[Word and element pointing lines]
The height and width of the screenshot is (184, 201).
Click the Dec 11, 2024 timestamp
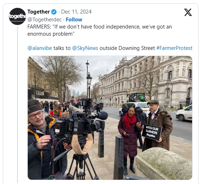click(x=76, y=12)
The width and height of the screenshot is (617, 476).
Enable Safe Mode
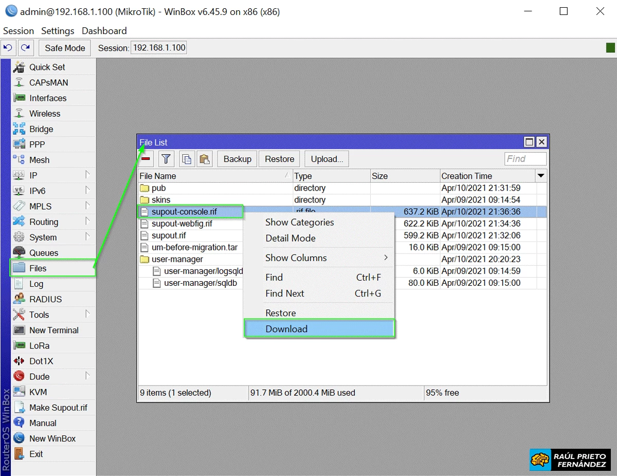pyautogui.click(x=64, y=47)
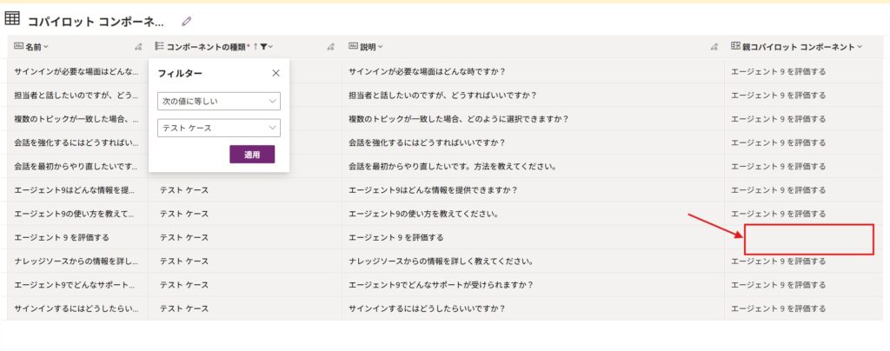This screenshot has width=890, height=351.
Task: Click the sort arrow in コンポーネントの種類 header
Action: tap(255, 47)

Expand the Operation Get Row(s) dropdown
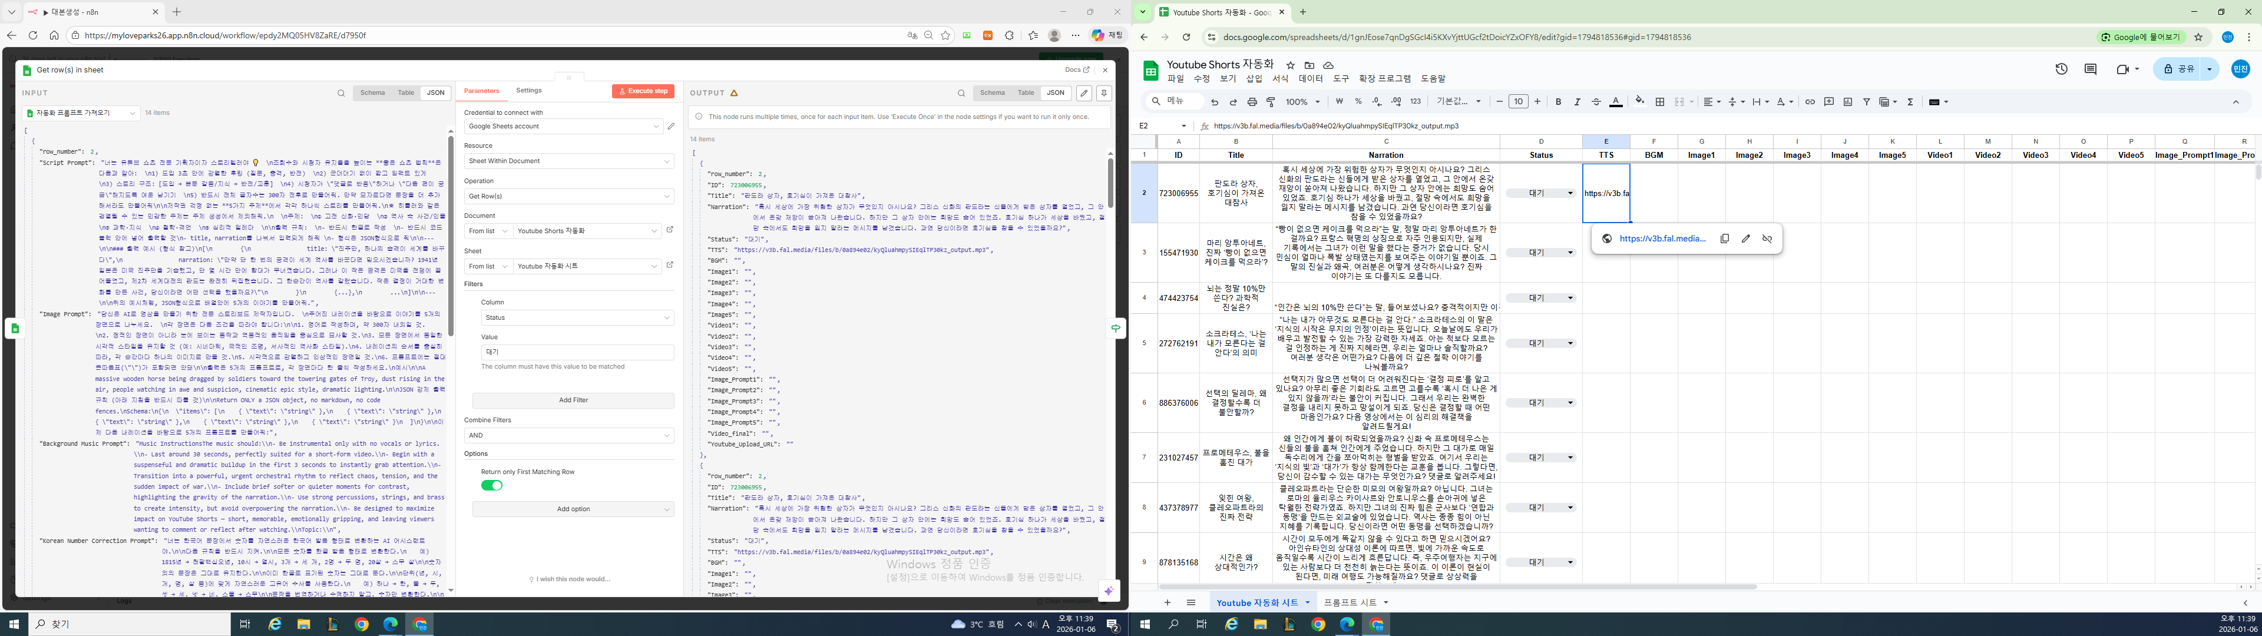pos(568,196)
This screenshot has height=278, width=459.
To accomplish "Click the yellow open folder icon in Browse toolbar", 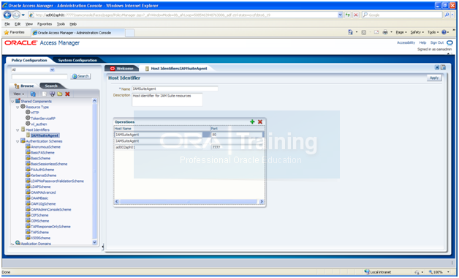I will point(60,94).
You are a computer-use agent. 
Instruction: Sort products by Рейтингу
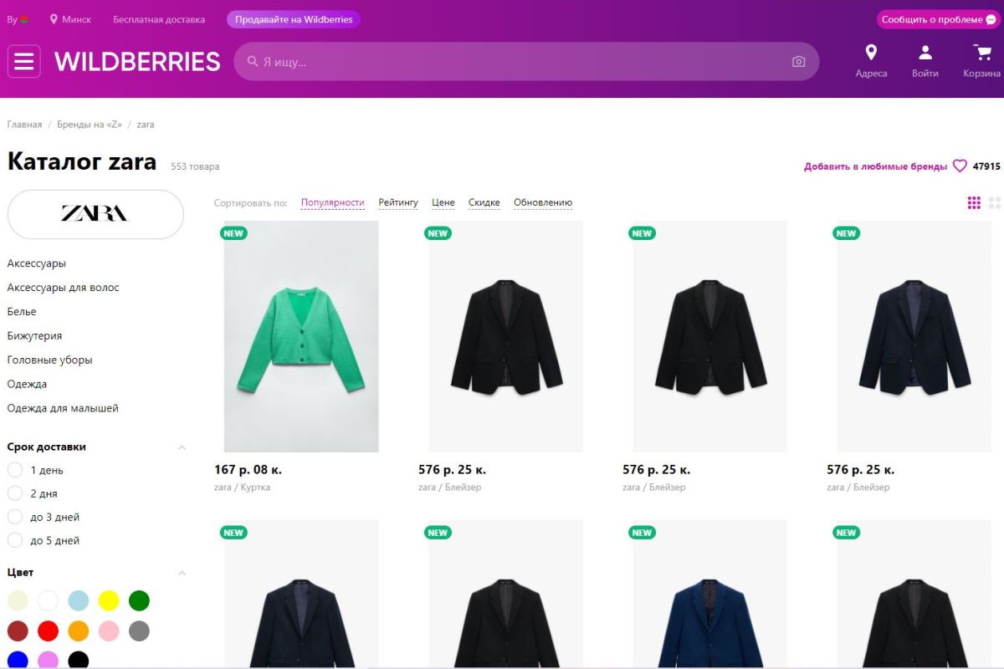398,202
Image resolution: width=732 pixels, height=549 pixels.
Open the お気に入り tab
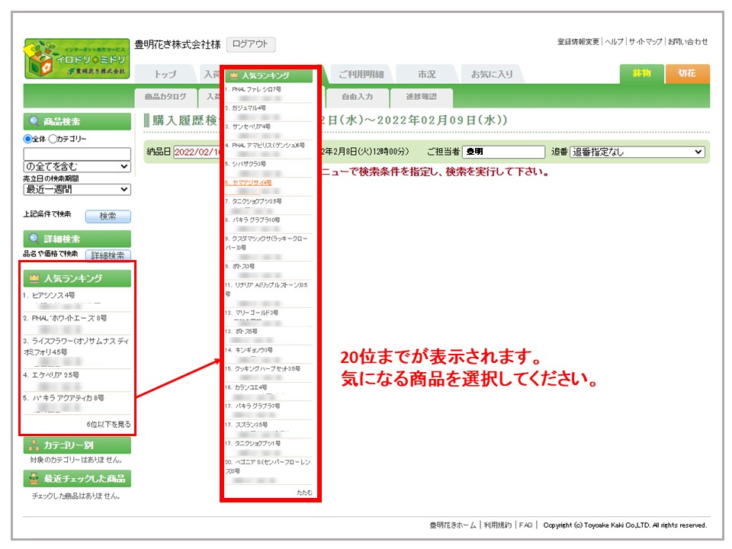coord(492,75)
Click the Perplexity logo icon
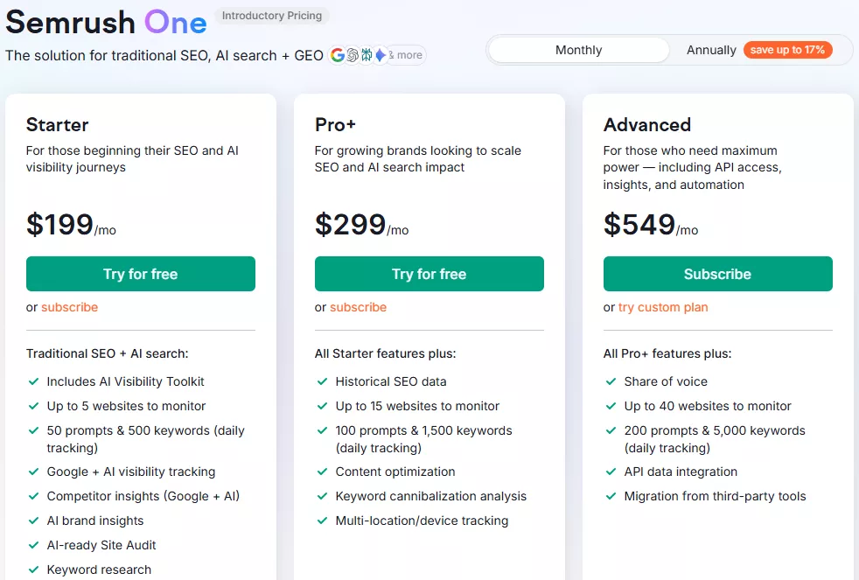Image resolution: width=859 pixels, height=580 pixels. click(367, 55)
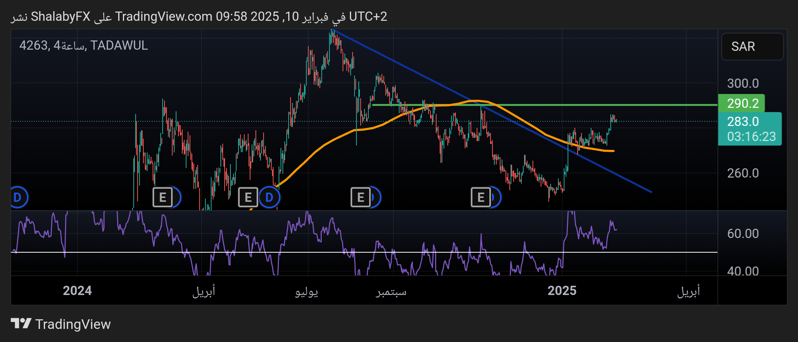This screenshot has width=798, height=342.
Task: Click the leftmost earnings E marker
Action: pyautogui.click(x=162, y=197)
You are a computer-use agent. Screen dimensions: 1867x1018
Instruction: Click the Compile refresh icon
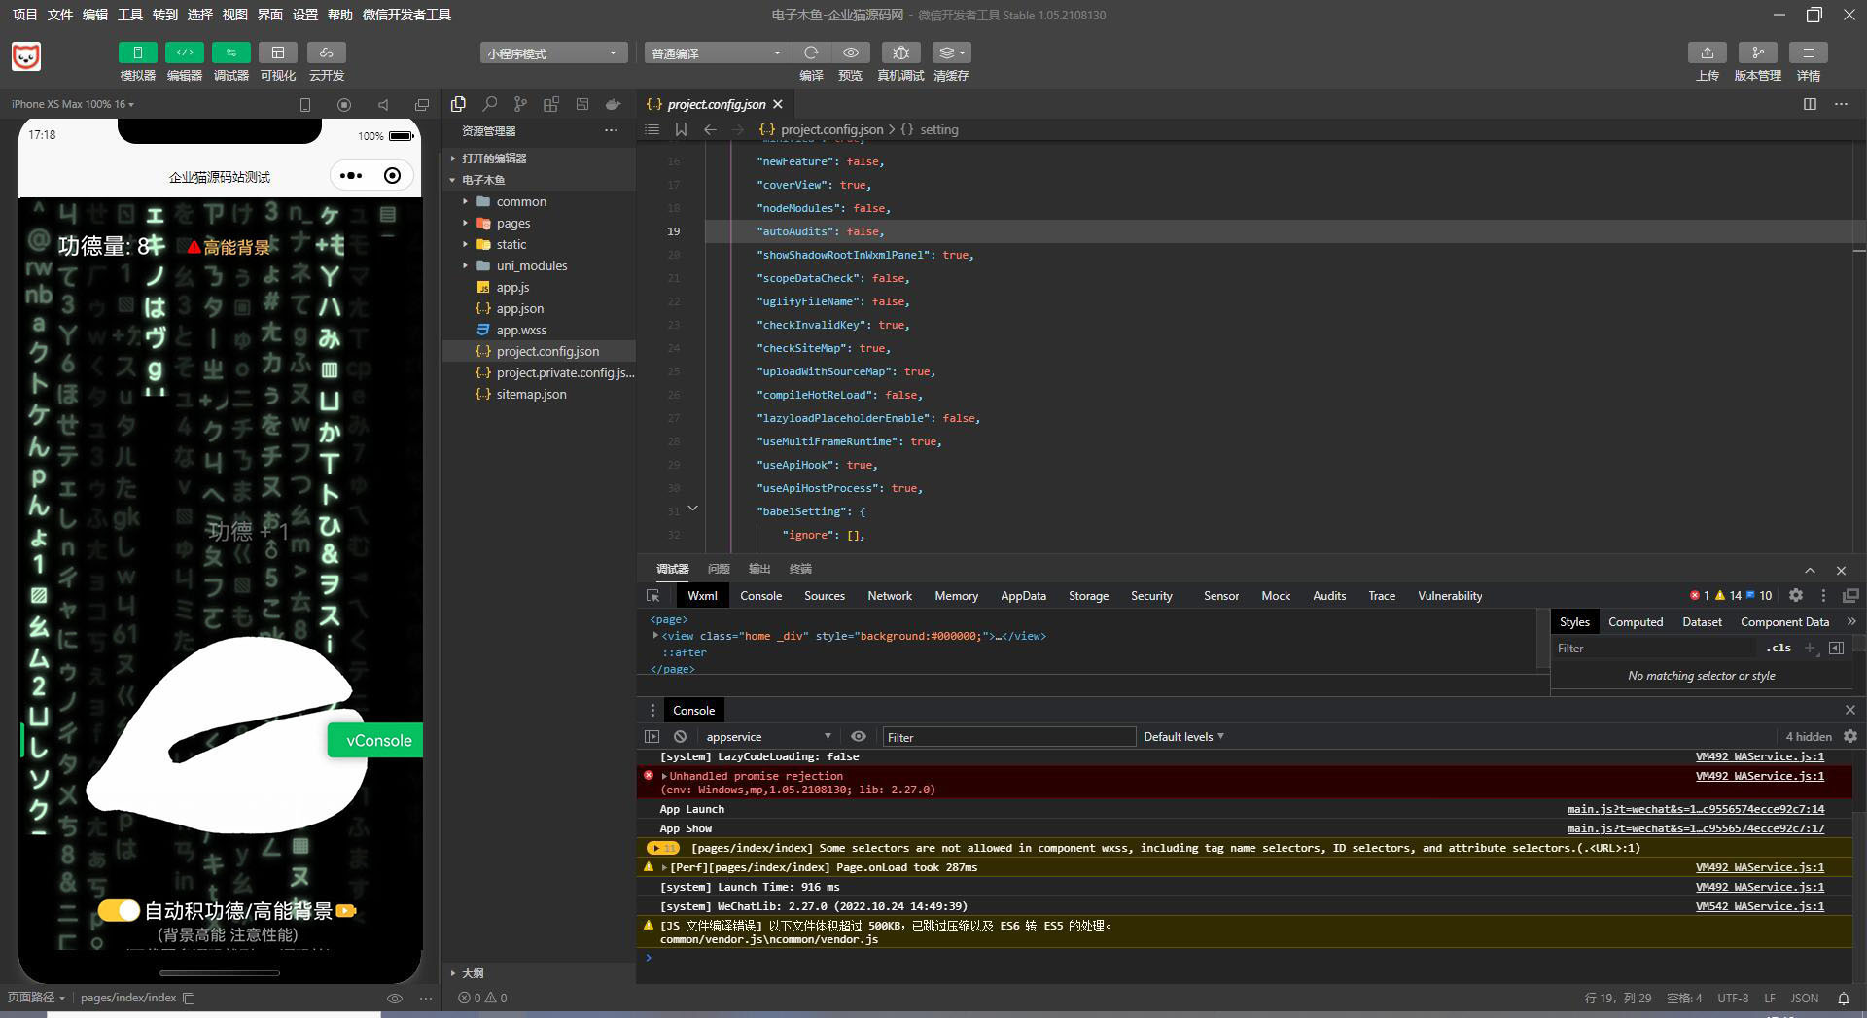tap(811, 53)
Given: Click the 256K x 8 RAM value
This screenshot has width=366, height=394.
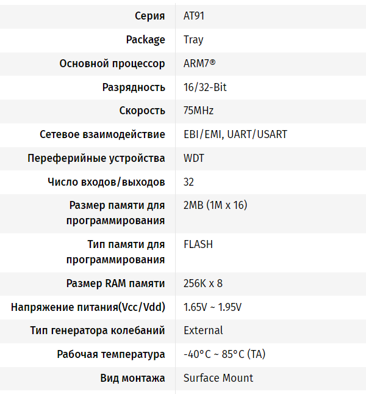Looking at the screenshot, I should pyautogui.click(x=203, y=283).

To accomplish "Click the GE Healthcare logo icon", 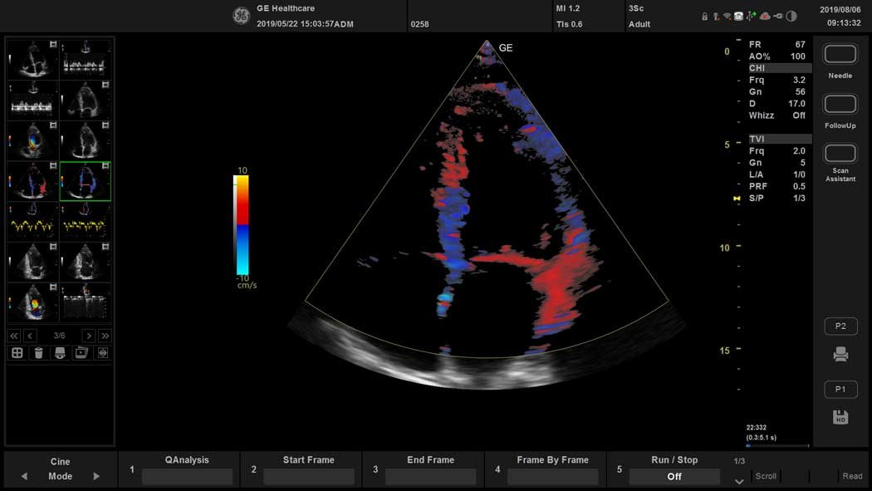I will [241, 16].
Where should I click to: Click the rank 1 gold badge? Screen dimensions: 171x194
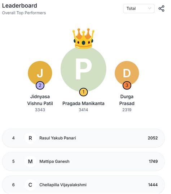(83, 92)
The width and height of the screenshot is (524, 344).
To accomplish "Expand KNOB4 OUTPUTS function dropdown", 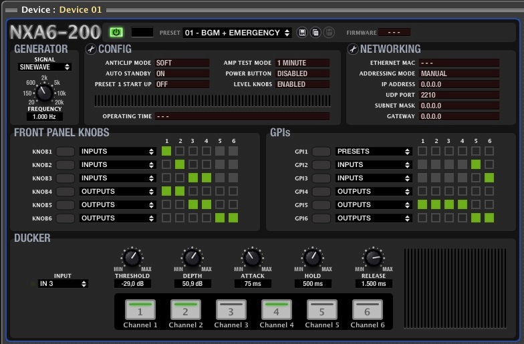I will tap(117, 192).
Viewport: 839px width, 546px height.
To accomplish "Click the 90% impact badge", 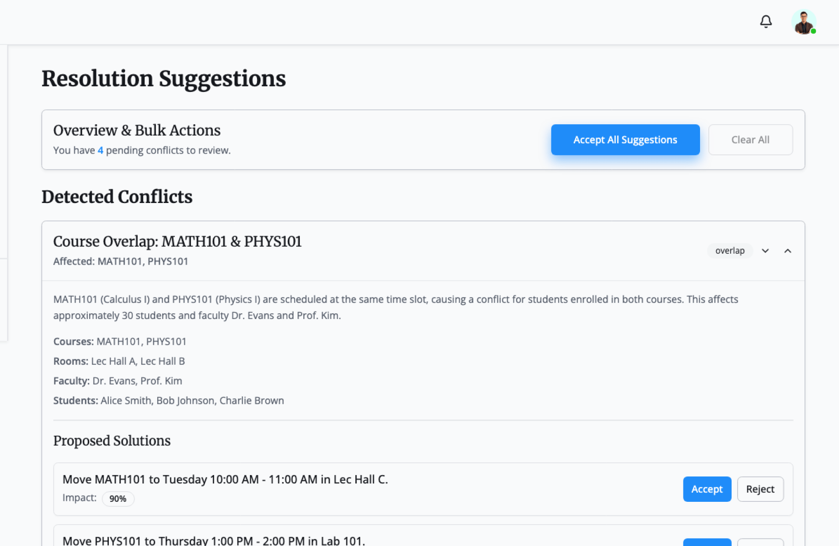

● PROBLEM DESCRIPTION: Copy the lines word for word, from the very first one through the line that contains "click(x=76, y=12)", including both ends. Omit the pictures from your copy.

● RESULT OF THIS TASK:
The height and width of the screenshot is (184, 201).
Click the Dec 11, 2024 timestamp
click(x=76, y=12)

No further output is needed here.